I’ve been watching this garden everyday for weeks now. It IS the front yard of the house, which is not uncommon here. In every case that I’ve noticed, the gardeners of such plots have been of Asian descent. The neighborhood is about ⅓ Asian descent, ⅓ Latino, ⅓ Caucasian. The reason I watch this particular garden it that one day I noticed that the gardener stuck what appeared to be cut shoots of some kind directly into the soil behind this fence of plants. I think it is the same kind of plant as you see here. There is also a bok choy looking plant.
Hey look! Kids in the playground.
There are alleys every so often.
This is the only cross street, Lituanica, which is Latin for Lithuania (didn’t see that coming did you?).
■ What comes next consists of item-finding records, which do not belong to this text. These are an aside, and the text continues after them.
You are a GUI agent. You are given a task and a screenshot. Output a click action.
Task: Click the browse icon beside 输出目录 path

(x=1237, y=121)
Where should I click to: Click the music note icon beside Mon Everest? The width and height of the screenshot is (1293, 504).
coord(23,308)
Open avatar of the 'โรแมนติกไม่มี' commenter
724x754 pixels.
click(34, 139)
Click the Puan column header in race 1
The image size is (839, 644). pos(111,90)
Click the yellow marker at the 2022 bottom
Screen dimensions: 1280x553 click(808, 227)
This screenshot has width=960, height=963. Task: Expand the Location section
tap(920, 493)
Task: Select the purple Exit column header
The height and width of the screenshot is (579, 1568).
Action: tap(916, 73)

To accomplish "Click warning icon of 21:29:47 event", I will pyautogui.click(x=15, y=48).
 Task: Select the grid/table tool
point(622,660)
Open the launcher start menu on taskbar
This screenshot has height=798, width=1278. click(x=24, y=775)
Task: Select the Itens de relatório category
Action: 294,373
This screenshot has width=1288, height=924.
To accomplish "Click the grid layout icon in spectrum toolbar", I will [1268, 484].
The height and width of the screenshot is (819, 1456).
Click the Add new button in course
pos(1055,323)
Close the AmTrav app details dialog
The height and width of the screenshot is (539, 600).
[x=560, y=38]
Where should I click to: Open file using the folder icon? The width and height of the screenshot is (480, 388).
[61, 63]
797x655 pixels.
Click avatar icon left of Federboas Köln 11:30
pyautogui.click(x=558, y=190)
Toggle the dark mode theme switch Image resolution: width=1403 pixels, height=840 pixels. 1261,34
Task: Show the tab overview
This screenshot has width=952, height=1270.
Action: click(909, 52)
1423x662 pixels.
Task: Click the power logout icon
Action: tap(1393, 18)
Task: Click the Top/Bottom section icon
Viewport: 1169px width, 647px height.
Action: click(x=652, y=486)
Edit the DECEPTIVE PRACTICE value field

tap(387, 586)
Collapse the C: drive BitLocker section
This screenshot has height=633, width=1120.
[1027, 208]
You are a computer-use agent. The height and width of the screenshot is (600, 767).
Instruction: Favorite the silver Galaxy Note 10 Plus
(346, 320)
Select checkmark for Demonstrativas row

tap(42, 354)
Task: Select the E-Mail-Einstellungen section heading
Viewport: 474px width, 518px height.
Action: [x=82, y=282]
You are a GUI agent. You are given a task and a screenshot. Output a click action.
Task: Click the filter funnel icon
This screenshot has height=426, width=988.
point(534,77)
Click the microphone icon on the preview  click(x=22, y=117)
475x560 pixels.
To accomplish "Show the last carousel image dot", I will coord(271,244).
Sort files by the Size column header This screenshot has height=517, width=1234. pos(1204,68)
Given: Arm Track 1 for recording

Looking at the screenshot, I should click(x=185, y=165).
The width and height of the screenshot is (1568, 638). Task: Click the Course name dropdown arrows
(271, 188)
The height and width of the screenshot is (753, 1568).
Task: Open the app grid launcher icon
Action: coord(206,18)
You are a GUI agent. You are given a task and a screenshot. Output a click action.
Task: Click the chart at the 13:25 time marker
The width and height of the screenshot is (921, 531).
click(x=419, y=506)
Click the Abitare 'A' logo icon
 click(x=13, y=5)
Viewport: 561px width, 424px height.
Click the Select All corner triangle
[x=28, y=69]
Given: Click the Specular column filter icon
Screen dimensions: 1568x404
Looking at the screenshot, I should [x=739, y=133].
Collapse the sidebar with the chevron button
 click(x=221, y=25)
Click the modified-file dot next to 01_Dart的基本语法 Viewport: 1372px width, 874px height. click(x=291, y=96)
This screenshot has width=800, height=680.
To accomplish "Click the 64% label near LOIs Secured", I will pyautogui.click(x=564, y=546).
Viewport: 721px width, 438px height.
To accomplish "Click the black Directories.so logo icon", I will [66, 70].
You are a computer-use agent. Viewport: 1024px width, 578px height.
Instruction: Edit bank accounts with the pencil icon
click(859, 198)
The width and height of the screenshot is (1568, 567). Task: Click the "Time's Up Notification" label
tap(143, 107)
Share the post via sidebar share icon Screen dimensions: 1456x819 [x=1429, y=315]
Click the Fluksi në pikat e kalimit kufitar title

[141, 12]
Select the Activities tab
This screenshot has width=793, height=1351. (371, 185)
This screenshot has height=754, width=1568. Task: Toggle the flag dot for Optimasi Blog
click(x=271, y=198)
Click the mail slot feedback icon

I’m not sure if the street was named for the country, (which could be, since this area was once called the Lithuanian Downtown. In fact, my downstairs and upstairs neighbors are both Lithuanian) or it might have been named for the airplane, which was piloted by two Lithuanians and carried the first ever trans-Atlantic air mail, but crashed near the end of its flight. To the right is Bruno’s Bakery, the 2011 Best of Chicago Best Lithuanian Bakery. I sometimes smell the sour dough rising, but the store has limited hours, during all of which I am at work [insert distressed face emoticon].
In this shot, I hope to draw your attention to the detail on the roof line of Bruno’s and many of the other buildings in the area. This tells you a bit about what the neighborhood once was, and, I think is aiming for again.
This shows that in this area, the streets were all raised a few feet in order to put in sewage systems a long time ago. I wrote more about this in Week 0, I think, plus I found more info here.
This hardware store (again, notice the detail on top) serves more as a social gather point than a hardware store. Every time I’ve walked by and it’s been open, there have been half a dozen people just inside the entrance, chatting, some sitting on lawn chairs or merchandise in the store. I think it serves the same social function as some barber shops – a place to hang out and chat. It is across the street from my inbound bus stop.
This is Nana restaurant, which I’ve written about.
A fair amount of walking happened there, plus a stop for sundries at CVS. Many people do stuff to make their part of the neighborhood a little nicer.
Here’s another example.
There are a lot of pretty buildings around here.
Some walls have murals. I like the dog’s super heart.
This is part of the gardens that I saw on Week 3, Day 0. Not satisfied with planting just her (whole) yard, she’s started planting the sidewalk.
Most vacant areas have been planted with gardens. Off to the right, you can almost make out the blue lights of an adult who was practicing hula-hooping with an LED hoop (look for the blue glowy arc).
This building is across the street from mine. There is an open sign in the window, but I don’t think it’s an active store anymore. There are weird statues and toys in the front window.
I live in the back half of this building. That’s about it for the neighborhood. I walked a while more after this, but it was too dark for pictures. On the way home, a kitty paused on the sidewalk in front of me as I made a chk, chk, chk sound. As I came closer, the kitty started to move quickly away, so I pss, pss, pss’d. The cat instantly flopped over on her side on the grass and let me pet her. Sweet kitty.
3 thoughts on “Week 3, Day 4”
Impressed that gardens—and plant boxes—can thrive where you are w/o apparent fear of vandalism.
There is almost no evidence of vandalism anywhere around me here. I cannot think of any at all. I’ll look carefully on my way to work today.
What beauty all around you! The buildings have so much charm and I am impressed with the tenacity of the gardener/s who spread all that love right out onto the sidewalks!